One of the most emotionally challenging jobs of an estate lawyer is working with terminally ill clients who need to complete or revise their estate plans. Each time I leave a visit with such a client, I find myself visualizing dropping a pebble into a clear pond, causing ripples that seem to go on and on increasingly gentle before fading away out. This visualization helps calm me and reminds me what an impact that each of us has on one another. Though the client and I do not always have a great deal of time to spend with each other, we seem always to come to a point in the discussion where the client verbalizes his or her hopes in leaving the world a better place for having lived. The client shares memories of how he or she believes to have touched and improved lives of others.

By the time most terminally ill clients contact me, they have made peace with their imminent death and are, for the most part, just worried about their loved ones, as they know that after the pain ends for the client, it will continue for those left behind. We discuss the client’s wishes with respect to disposition of their body and their possessions. And we talk about ways that I might be able to help their loved ones follow their directives as simply and peacefully as possible.

My clients who know death is imminent often mention that they wish they had visited a particular place, seen a popular play, or participated in other enjoyable activities with a loved one. They wish they had time to make more memories with others. Through the years, I tell my senior clients that good memories are truly the greatest blessing that they may leave their loved ones. In my faith, we have a saying, “may your memories of (the deceased) be a blessing to you.”

Those who know death is imminent want most to be recognized for a legacy of good deeds, and to be assured that their significant other will be financially stable without them. They want to feel that their ripples in the water have made an impact on the world. The reality is that virtually all of our clients have sufficient assets to both enjoy their last years of life and be generous to others both before and after death.

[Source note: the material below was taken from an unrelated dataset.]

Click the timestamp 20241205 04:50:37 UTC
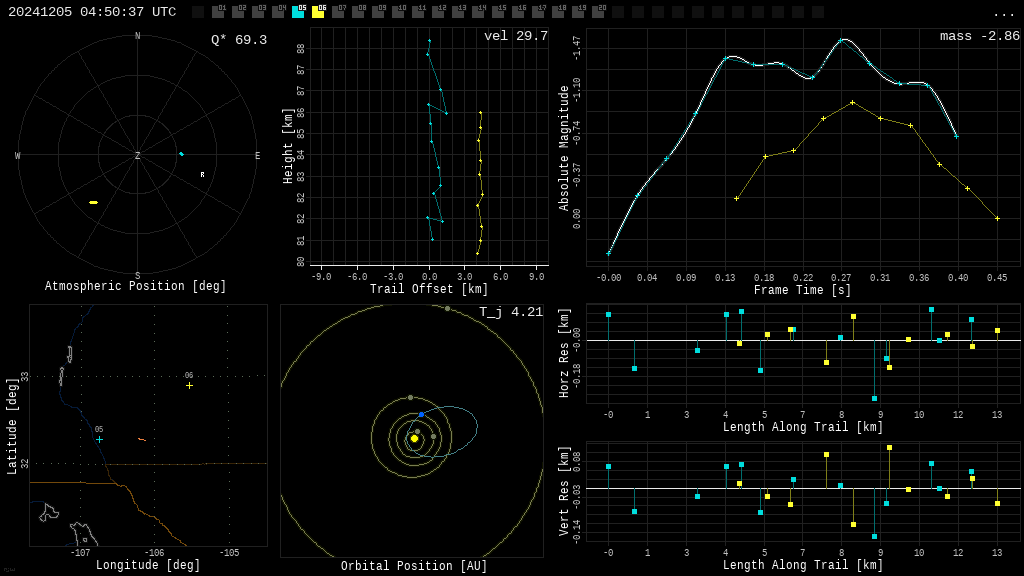This screenshot has height=576, width=1024. [x=92, y=12]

Thus, I confess, that I am troubled when healthy elderly clients seem to decide that their own interests, wishes, and dreams are no longer worth pursuing. Instead of truly enjoying their final years exploring new interests or favorite activities, many seem to feel they need to make a last-ditch effort to financially assist their adult children Giving away everything prematurely robs the elderly of a chance to finish their “bucket list” or perhaps to live their last years in the way they want for a vain hope that a child or children will take care of them until death. I urge seniors to plan appropriately, but many fail to seek the advice of an attorney before deeding over real estate, financial accounts, and other assets only to later realize that their child or children simply were incapable of caring for their parent the way the parent hoped.

I hope each day that I have done something to make at least one person’s life better. I hope that I have given seniors (I fall into that category myself) inspiration that as a senior we can still have fun, enjoy life, encourage grown children without becoming a crutch to them, and leave a legacy of loving memories of a life well lived. I am immensely grateful for those who have chosen me to assist them with their dying wishes. Each one of them made a lasting ripple in my pool.